Keep doing what I'm doing or change something?

(2) It's rainy season and it rains every day. This means that my soil is compacted from the driving rain, and very wet, so they do not scratch. As soon as I turn the soil over, they start scratching and digging. This also submerges the poop so that it has a better chance of decomposition.

(3) You mention sprinkling scratch on the bedding. I don't know what scratch is (I'm thinking that it's food like unmilled corn) that you throw. I believe that 100 years or so ago, that people did not use feeders but rather cast or threw the food items. And I don't understand how that helps with turnover. My chickens scratch, instinctively, looking for food, even if there is none, but only if the soil is loose.

(4) Regarding sexing, I'm now going to take some photos and upload them.

Your comments and thoughts much appreciated.
 

linuxusr

Chirping
Jan 1, 2021
63
124
88
Santo Domingo, Dominican Republic
@Mrs. K
@aart

In a moment I will attach photos. I'm not going to tell you how many males my "expert" says I have. When you tell me your best guess, I'll compare the numbers! It was not easy taking photos. It's not as if they pose. If these photos are too hard to decipher.
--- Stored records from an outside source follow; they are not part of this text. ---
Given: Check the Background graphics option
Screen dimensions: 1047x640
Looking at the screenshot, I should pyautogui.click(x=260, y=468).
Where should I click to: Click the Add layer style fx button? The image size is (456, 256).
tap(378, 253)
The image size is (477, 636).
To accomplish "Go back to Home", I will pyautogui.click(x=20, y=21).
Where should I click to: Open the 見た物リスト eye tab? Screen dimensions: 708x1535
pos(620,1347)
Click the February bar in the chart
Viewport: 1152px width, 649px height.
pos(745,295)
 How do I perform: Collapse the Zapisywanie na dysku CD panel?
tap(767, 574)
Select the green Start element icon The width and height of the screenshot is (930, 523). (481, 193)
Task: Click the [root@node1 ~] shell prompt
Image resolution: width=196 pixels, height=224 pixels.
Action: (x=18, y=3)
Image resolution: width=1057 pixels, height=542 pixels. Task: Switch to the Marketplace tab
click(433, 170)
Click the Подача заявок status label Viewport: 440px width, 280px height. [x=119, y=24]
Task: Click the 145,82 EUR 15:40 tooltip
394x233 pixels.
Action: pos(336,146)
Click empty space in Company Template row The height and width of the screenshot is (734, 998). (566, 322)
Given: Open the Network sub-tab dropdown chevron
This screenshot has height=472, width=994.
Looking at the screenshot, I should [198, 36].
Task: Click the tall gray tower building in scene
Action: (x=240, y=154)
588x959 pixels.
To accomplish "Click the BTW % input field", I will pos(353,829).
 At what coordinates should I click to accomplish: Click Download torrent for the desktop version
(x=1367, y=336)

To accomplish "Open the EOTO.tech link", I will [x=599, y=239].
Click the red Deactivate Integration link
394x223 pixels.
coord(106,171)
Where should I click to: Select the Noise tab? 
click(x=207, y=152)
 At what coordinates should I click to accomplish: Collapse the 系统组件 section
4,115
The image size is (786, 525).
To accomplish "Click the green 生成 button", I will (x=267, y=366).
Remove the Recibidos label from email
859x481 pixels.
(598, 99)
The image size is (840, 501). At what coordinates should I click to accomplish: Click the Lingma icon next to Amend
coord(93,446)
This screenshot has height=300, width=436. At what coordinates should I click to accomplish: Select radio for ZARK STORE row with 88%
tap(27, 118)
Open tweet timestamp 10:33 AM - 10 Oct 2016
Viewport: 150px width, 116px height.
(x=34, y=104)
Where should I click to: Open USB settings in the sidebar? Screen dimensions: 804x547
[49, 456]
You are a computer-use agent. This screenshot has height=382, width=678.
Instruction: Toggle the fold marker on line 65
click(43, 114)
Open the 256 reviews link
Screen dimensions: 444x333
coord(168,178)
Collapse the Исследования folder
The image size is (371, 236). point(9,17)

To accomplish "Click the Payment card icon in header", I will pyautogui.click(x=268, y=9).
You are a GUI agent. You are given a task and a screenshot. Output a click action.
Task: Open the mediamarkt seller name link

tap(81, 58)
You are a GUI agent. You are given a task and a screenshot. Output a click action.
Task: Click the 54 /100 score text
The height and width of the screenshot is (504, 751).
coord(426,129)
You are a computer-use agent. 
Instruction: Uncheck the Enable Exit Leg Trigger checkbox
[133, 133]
I will have someone hold each chicken, a grab a couple of shots per bird: then entire bird and a closeup of the head, wattles and comb. But let's first see if this works . . .

I have taken pictures. What confusion! I have included two pictures. One has 7 and the other has 2, all different, so 9/11, two missing. What's your best guess? How many males?

I think that what I'll do next, is take a shot of each individual; another day. That would be best.
group of 6.jpg
group of 2.jpg
 

linuxusr

Chirping
Jan 1, 2021
63
124
88
Santo Domingo, Dominican Republic
Oh my. I'm pretty sure every chicken in the top pic is male. I can't see the 2 in the bottom pic well enough to say.
Wow! There are six in the top pic clearly visible, one is standing on boxes and cannot be seen, one can be seen but you cannot see the wattles or comb because s(he) is preening.

Are you including the one who is preening as male, total of 7, or only the 6 clearly visible, total of 6?

So it looks like our friend is right, that we have more males than females. As we want laying hens, it looks like we need to reverse the ratio. Our friend wants to swap out 3 males for 3 adult females. Do you think we should do it? I know it's an individual decision but I'd like your input, pros and cons.

Thanks much.
 

linuxusr

Chirping
Jan 1, 2021
63
124
88
Santo Domingo, Dominican Republic
@ All

As we are talking about breeds, I want to add of couple of things to the mix. First, can anyone name my breed according to the pics? Second, my understanding of chicken taxonomy is that there is one one genus and four species, all descended from wild Asian jungle fowl. If that is so, why whenever you look at the literature of poultry associations, you see a long list of "breeds." Are these "breeds" varieties of various species that in modern times are bred for particular characteristics?

Can anyone hear clearly name and distinguish species by phenotype or does that require genomic sequencing?